Gibbs Sampling. For multivariate Gaussian targets, we sample each coordinate from its full conditional distribution, which is itself Gaussian with analytically computed mean and variance derived from the covariance structure. Conditional parameters are precomputed for efficiency.

Slice Sampling. We implement the univariate slice sampler with stepping-out and shrinking, cycling through coordinates. The initial bracket width is set to w = 2.0, with stepping-out limited to 20 doublings and shrinking limited to 30 iterations per coordinate update.

NUTS-like Adaptive Sampler. We implement a simplified version of the No-U-Turn Sampler that selects a random trajectory length at each iteration by drawing a tree depth uniformly from {1, 2, ..., max_depth} with max_depth = 4, yielding between 2 and 16 leapfrog steps. The step size is ε = 0.15/√d. A Metropolis-Hastings correction ensures detailed balance.

2.2 Target Distributions

Multivariate Gaussian. The primary test family is N(0, Σ) where Σ has unit diagonal entries and off-diagonal entries equal to ρ. We test all combinations of dimension d ∈ {2, 5, 10, 25, 50} and correlation ρ ∈ {0, 0.5, 0.9, 0.99}.

Bimodal Mixture. An equal-weight mixture of two d-dimensional standard Gaussians centered at the origin and at (4, 4, ..., 4). This creates well-separated modes that challenge mixing, particularly as dimension increases.

Banana (Rosenbrock) Distribution. A two-dimensional distribution with density proportional to exp(-½[x₁² + (x₂ - bx₁²)²]) for curvature parameters b ∈ {0.1, 1.0, 5.0}. Higher values of b create more severely curved, banana-shaped contours that challenge algorithms relying on local Gaussian approximations.

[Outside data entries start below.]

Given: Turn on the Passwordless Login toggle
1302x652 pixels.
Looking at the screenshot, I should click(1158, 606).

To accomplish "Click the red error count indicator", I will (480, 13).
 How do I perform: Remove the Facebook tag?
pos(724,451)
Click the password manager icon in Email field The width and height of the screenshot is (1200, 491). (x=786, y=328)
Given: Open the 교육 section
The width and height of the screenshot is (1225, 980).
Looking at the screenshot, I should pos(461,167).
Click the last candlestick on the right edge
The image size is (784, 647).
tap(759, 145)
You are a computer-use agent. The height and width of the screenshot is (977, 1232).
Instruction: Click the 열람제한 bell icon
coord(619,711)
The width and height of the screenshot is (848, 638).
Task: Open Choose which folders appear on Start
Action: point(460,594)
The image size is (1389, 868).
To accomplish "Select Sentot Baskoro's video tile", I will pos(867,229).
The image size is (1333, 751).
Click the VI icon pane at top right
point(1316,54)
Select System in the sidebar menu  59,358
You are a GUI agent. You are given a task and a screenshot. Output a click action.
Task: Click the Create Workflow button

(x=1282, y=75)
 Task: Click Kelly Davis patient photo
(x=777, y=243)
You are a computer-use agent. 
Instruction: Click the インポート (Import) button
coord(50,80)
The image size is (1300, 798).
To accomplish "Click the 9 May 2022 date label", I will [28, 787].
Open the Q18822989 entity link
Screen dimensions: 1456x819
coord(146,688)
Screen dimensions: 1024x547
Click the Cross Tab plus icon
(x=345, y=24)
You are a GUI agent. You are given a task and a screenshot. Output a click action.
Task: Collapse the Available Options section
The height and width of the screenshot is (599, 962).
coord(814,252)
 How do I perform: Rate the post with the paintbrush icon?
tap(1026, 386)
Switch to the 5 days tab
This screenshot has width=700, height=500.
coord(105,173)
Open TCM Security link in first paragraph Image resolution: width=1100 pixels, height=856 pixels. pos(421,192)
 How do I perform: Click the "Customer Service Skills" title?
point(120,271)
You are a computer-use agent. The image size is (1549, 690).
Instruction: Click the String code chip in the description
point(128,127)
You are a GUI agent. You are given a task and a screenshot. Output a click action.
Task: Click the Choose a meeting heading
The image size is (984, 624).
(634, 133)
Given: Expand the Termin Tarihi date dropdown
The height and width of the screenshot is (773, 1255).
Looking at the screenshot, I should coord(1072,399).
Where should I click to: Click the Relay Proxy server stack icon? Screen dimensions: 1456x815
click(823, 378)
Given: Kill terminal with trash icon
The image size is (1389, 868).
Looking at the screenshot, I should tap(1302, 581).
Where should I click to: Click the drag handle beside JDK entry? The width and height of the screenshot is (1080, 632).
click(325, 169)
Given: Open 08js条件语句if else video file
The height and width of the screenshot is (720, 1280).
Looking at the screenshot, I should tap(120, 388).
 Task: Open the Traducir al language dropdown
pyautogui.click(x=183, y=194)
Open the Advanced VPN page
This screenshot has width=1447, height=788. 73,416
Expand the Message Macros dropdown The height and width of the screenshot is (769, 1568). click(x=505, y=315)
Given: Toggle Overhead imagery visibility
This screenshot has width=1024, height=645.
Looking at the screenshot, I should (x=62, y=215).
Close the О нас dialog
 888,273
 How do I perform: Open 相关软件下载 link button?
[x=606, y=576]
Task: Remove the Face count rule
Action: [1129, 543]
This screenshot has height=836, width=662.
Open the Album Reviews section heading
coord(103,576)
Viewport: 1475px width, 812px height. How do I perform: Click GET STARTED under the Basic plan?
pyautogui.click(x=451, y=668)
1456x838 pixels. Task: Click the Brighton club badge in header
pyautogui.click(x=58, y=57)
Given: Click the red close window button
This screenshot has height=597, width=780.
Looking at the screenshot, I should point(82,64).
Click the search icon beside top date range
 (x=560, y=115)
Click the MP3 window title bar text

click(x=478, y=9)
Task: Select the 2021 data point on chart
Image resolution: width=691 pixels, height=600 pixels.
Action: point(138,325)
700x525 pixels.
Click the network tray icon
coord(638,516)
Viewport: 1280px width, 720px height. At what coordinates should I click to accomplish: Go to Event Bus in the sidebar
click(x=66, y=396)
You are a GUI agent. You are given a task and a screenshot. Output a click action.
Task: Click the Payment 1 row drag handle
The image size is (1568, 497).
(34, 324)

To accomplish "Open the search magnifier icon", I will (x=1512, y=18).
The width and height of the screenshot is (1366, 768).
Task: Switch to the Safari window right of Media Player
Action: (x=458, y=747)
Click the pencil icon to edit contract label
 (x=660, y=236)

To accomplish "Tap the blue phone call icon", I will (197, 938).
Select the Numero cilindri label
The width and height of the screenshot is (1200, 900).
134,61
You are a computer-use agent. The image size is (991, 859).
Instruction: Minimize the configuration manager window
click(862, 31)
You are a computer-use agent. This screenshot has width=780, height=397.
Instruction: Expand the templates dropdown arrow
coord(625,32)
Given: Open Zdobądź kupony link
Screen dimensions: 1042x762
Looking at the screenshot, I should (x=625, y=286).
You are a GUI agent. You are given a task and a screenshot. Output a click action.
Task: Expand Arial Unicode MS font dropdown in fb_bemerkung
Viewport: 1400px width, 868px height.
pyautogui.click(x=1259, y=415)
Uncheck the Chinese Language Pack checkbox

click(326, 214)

Neal's Funnel Distribution. The log-variance variable v ~ N(0, 9) controls the scale of the remaining coordinates x_i | v ~ N(0, exp(v)). This distribution has extremely variable local geometry, ranging from wide dispersions when v is large to tightly concentrated mass when v is small. We test dimensions d ∈ {2, 5, 10}.

2.3 Convergence Diagnostics

Gelman-Rubin R-hat. Given m chains of length n, we compute the between-chain variance B = (n/(m-1))∑(θ̄_j - θ̄)² and the within-chain variance W = (1/m)∑s²_j. The estimated marginal variance is V̂ = ((n-1)/n)W + B/n, and R-hat = √(V̂/W). For multivariate targets, we report the maximum R-hat across all coordinates. The standard convergence threshold is R-hat < 1.01.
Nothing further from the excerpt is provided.